Toddlers’ mistakes can be learned from their caregivers’ questions.

Mother: What does the doggie say?

Child: Doggie say woof.

Mother: What does he eat?

Child: He eat biscuits.

Mother: And what about the pussycat? Does she like biscuits?

Child: No. She like cat food.

Have you ever considered how many questions we ask our children? Does it go there? Where does Grandma live? What noise does the cow make? Shall Mummy help you? The list, as any parent knows, is endless. I mean, look at the interaction above; the whole conversation consists of a parent asking their child questions. In fact, you might (or might not) be surprised to hear that over half of the things we say to young children are questions. And, of course, questions are useful tools to teach our little ones about communication and language, as well as helping to broaden their thinking processes, but what you might not know is that they might also be teaching our children something else – mistakes.

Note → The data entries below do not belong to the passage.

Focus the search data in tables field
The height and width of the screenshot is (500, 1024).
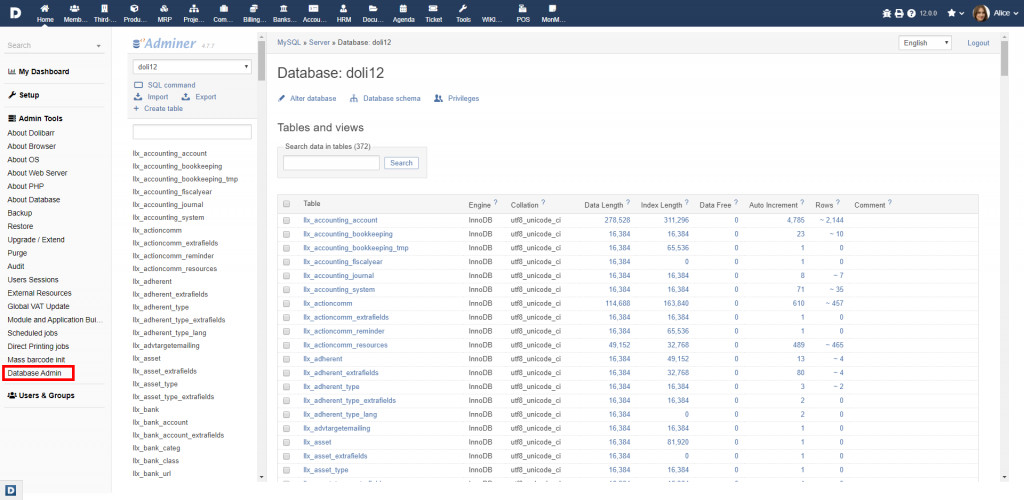pos(331,163)
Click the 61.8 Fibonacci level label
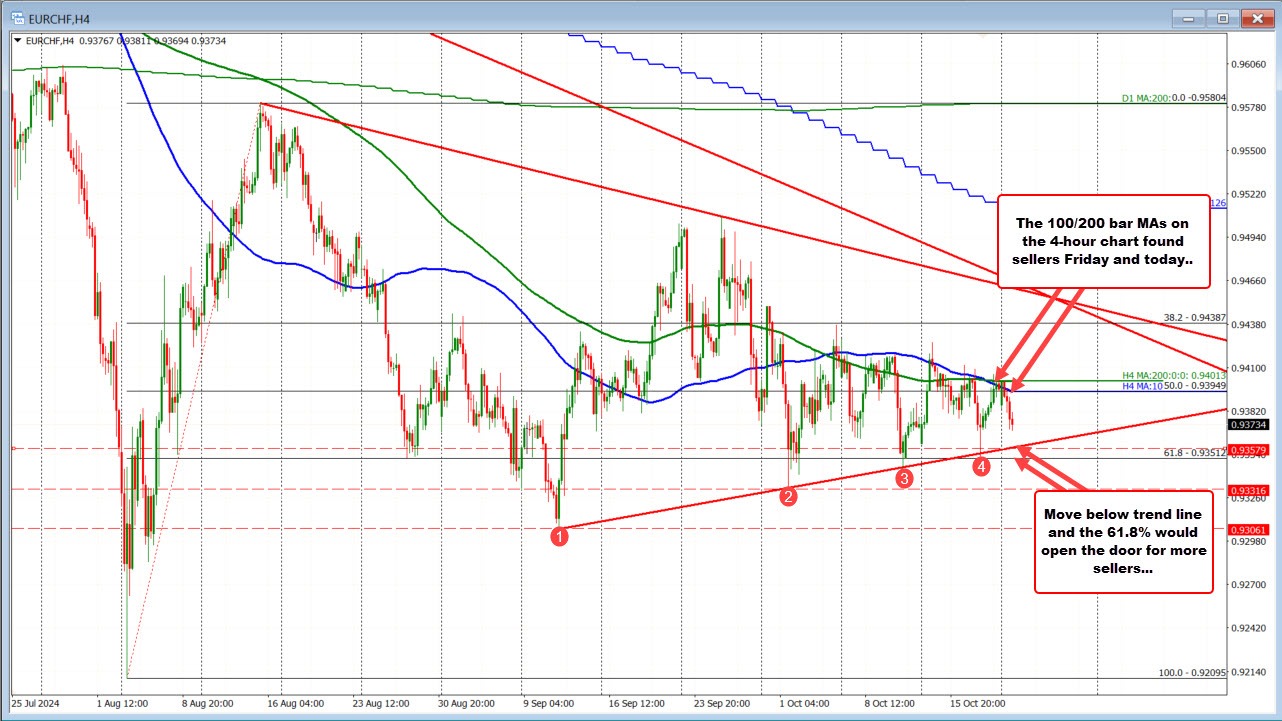The height and width of the screenshot is (721, 1282). click(x=1194, y=453)
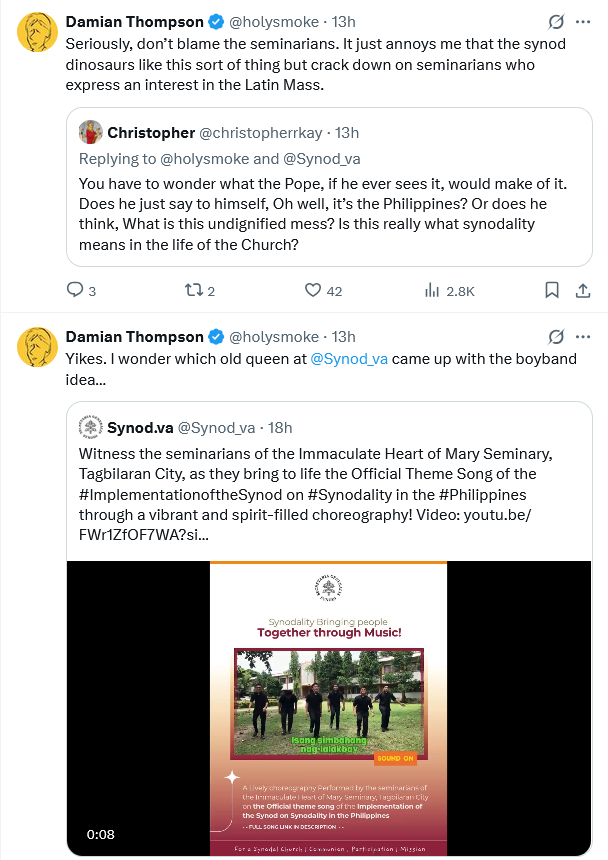Click the 13h timestamp on first tweet
Screen dimensions: 608x860
tap(343, 21)
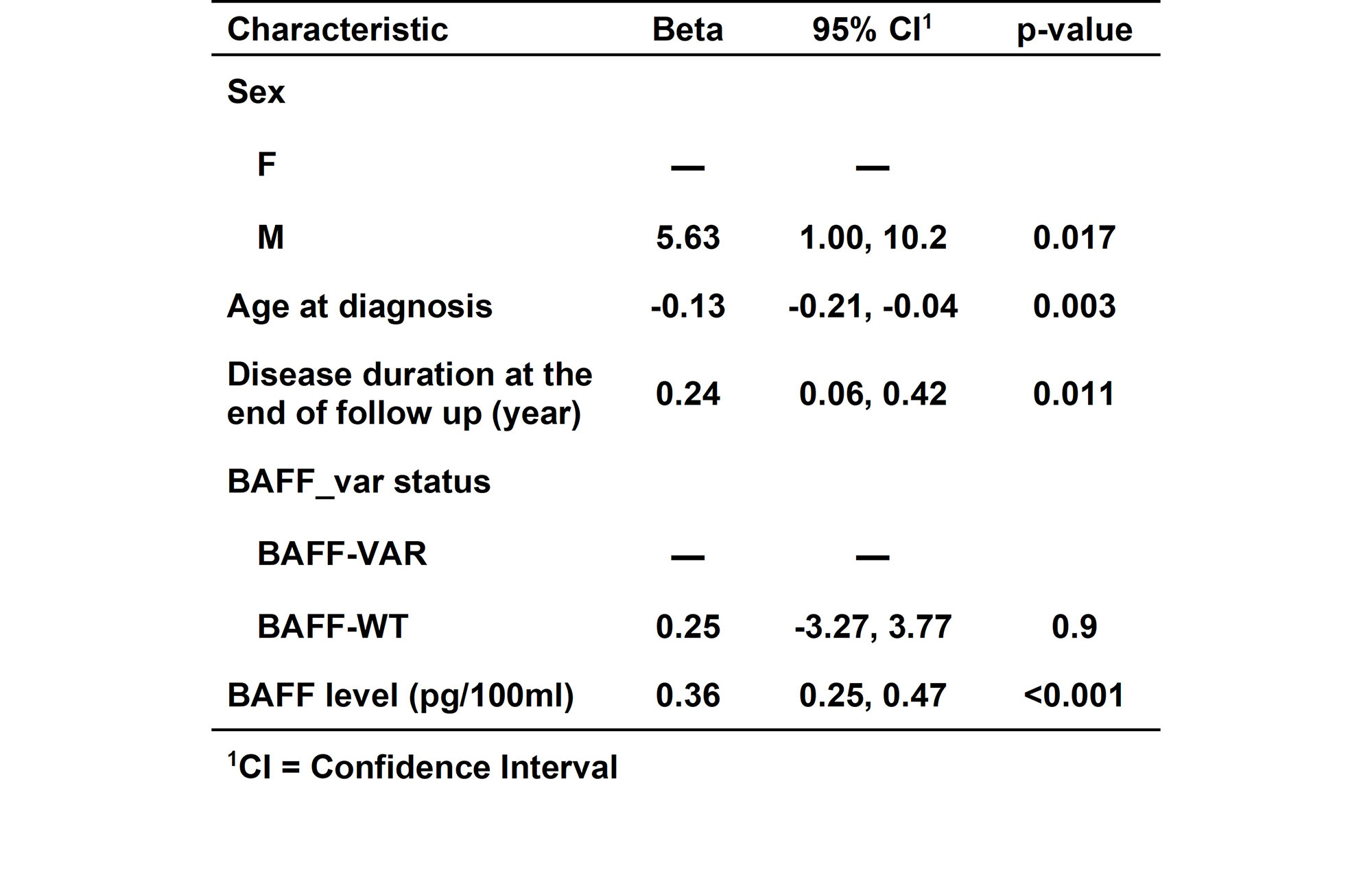
Task: Click the -0.21, -0.04 confidence interval
Action: click(873, 306)
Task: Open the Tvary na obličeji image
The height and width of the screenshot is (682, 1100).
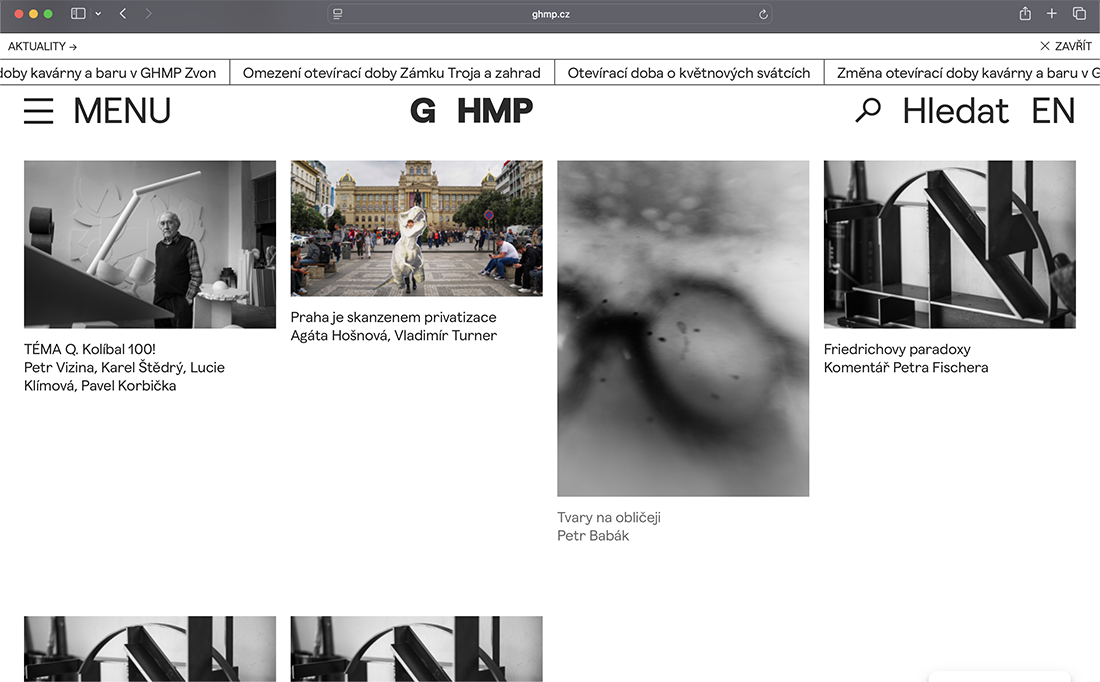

Now, you might be wondering what mistakes can be learned from questions so let’s take another look at the interaction above. While you probably got the gist of what was going on here and what the child was saying, you might have missed the subtle mistakes that the child was making and how they were related to the questions she was being asked. The child said, “Doggie SAY woof” instead of “Doggie SAYS woof”, “He EAT biscuits” instead of “He EATS biscuits” and “She LIKE cat food” instead of “She LIKES cat food”. In all these cases, the child used the wrong verb form. Mistakes like these are very common in young children’s speech (so don’t worry if your little one makes them too), but what the child said also mirrored the word combinations in her mother’s questions.

Actually, researchers used to think that these mistakes were not caused by questions at all. They thought that children were just making speech production mistakes, by dropping the “s” ending from verbs. So, when children said things like “Doggie SAY woof” instead of “Doggie SAYS woof” or “She LIKE cat food” instead of “She LIKES cat food”, it was thought that this was because children were not good enough at putting words together to add the “s”. More recently, however, researchers have realised that these mistakes may very well be caused by questions after all. But how does that even work? We are not making mistakes when we ask our children questions, are we? Of course not! Researchers now think that children might be learning these mistakes from questions because they are learning sequences that include verbs without an “s”. If you think about it, when we ask our children, “What does the doggie say?” or “Does she like to eat biscuits?”, they are hearing sequences like “Doggie say” and “She like” being used all the time. Children are then taking these sequences and using them in what they do not realise is the wrong context, leading to exactly this kind of mistake.

Recently, Julian Pine, Colin Bannard and I looked at thousands of examples of children’s utterances to see whether they really are learning these mistakes from questions and guess what? They are! We found that there was a link between the frequency of sequences like “Doggie say” and “She like” in questions and similar mistakes in children’s speech. This study has been accepted for publication in Language Learning and you can find out more about it here. We also did a second study just to make sure we could find this link another time round. But in this study, as well as finding the link, we also found that children only stopped making these mistakes when they learned that sequences like these are only allowed in certain contexts like questions. This study has been accepted for publication in Developmental Science, but it is not out yet. Here is a preprint – the final version is coming soon!

So, what does this mean for language development?

The finding that children’s mistakes can be related to the speech that they hear highlights the importance of being mindful of the language that we use around them. Of course, we should not stop asking children questions; after all, they are a vital tool for engaging their little minds, but perhaps we should also make more of an effort to show our children other uses of these sequences in different contexts. Did you know that short simple sentences such as “He likes biscuits” are rare in parent-toddler conversations? In fact, they make up less than 3% of what we say to our children. So, it is not surprising that children use verbs without the “s” because they hear them without the “s” so much more. The implication is that, as parents, we should think about using more simple sentences with our toddlers so they can learn about when to use (and not use) different forms of the verb. But how can we do this?

Well, one way is by using something called ‘Toy Talk’. Toy talk is a language strategy that involves talking descriptively about your child’s toy’s locations, properties, and actions. You match what you are talking about to what your child is interested in, which not only makes it more fun for them, but also increases the number of simple sentences they hear. For example, you could say things like “The horse JUMPS over the fence” when your child is playing with their farm set, or “The truck GOES vroom” when your child is pushing their truck around the living room. By increasing the use of simple sentences (and still asking those all-important questions!), you will help your child to learn about when to use each form of the verb and to stop making these mistakes!